JAKARTA – PT Pertamina (Persero) berpotensi menanggung kerugian hingga Rp2,9 triliun akibat tidak adanya penyesuaian harga bahan bakar minyak (BBM) bersubsidi jenis premium dan solar untuk periode Januari-Maret 2017.

Berdasarkan perhitungan Energy Watch untuk Mean of Platts Singapore (MOPS) plus Alpha untuk premium Jamali dengan asumsi harga minyak US$ 54 per barel dan kurs Rp 13.300 per dolar Amerika Serikat, maka harga keekonomian sebesar Rp 6.500 per liter dan untuk Non Jamali sebesar 6.650. Dengan menggunakan perhitungan seperti ini, maka untuk harga premium RON 88 seharusnya naik sebesar Rp 150 per liternya.

Untuk Solar, perhitungan MOPS dengan asumsi harga minyak US$54 per barel dan kurs Rp 13.300, harga indeks pasar adalah Rp 6.400 per liter, jika pemerintah memberikan subsidi sebesar Rp 500 sesuai dengan hasil rapat APBN-P 2016 maka harga jual ke masyarakat adalah Rp 5.900. Harga tersebut sudah termasuk PPn 10 persen, PPBKB 5 persen dan juga iuran BPH Migas 0,3 persen dari harga dasar. Berdasarkan perhitungan tersebut maka seharusnya harga solar mengalami kenaikan sebesar Rp 750 per liter.

Mamit Setiawan, Direktur Executive Energy Watch, mengatakan Peraturan Presiden Nomor 191 Tahun 2014 tentang penyediaan, pendistribusian dan harga jual bahan bakar minyak, terutama Pasal 15 ayat 2 dimana Harga Indeks Pasar (HIP) BBM umum ditetapkan badan usaha dan dilaporkan pada Menteri ESDM.

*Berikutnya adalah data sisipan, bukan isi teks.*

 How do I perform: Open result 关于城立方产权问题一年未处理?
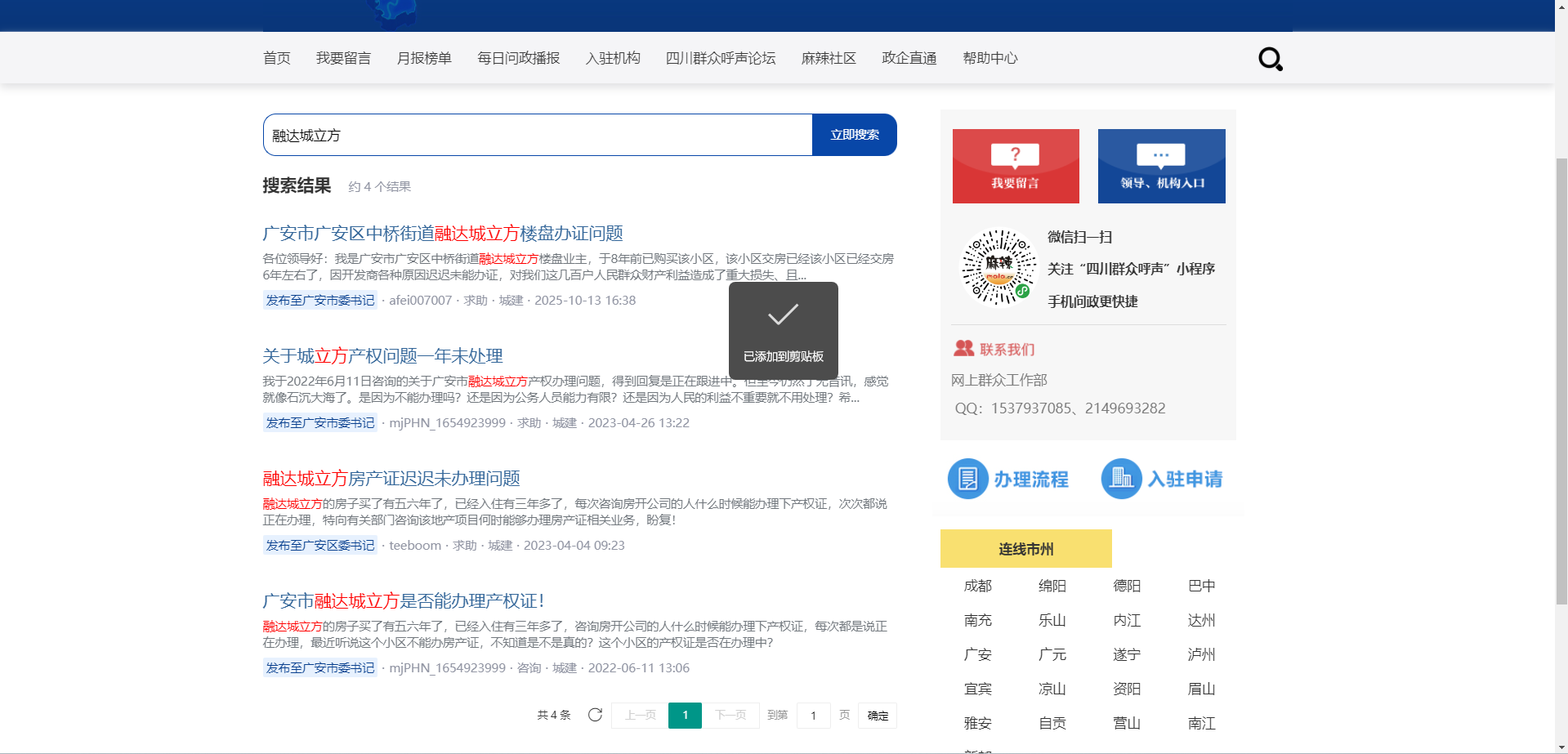382,356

Seharusnya mengacu kepada Perpres tersebut, pemerintah dalam menentukan harga BBM premium dan solar berdasarkan harga keekonomian karena sudah tidak disubsidi lagi, sedangkan Pertamina menjalankan proses distribusi sehingga bisa mencapai semua daerah di Indonesia.

“Namun dalam pelaksanaanya, pemerintah tidak konsisten dalam menentukan harga premium maupun solar yang cenderung bersifat merugikan Pertamina karena harga yang di tetapkan pemerintah masih di bawah harga pasar,” ujar Mamit, Rabu (11/1).

Dampak dari kebijakan tersebut akhirnya mengorbankan Pertamina karena mereka harus menanggung selisih harga yang di tetapkan oleh Pemerintah jika dibandingkan dengan harga keekonomiannya.

Selain itu, dengan rata-rata konsumsi harian untuk premium adalah 39.500 kiloliter, maka pontensi kerugian Pertamina selama tiga bulan adalah Rp 533 miliar. Untuk solar subsidi dengan rata-rata konsumsi harian adalah sebesar 36.000 kiloliter maka potensi kerugian Pertamina dari solar selama tiga bulan adalah Rp 2.4 triliun. Maka total potensi kerugian Pertamina selama periode Januari– Maret 2017 adalah sebesar Rp 2,9 triliun.

Belum lagi, dengan disparitas harga yang cukup tinggi antara premium dengan pertalite saja, migrasi pengguna pertalite dan pertamax kembali ke premium sangat besar.

“Ini jelas akan menambah beban Pertamina karena konsumsi harian premium menjadi meningkat kembali,” tukas Mamit.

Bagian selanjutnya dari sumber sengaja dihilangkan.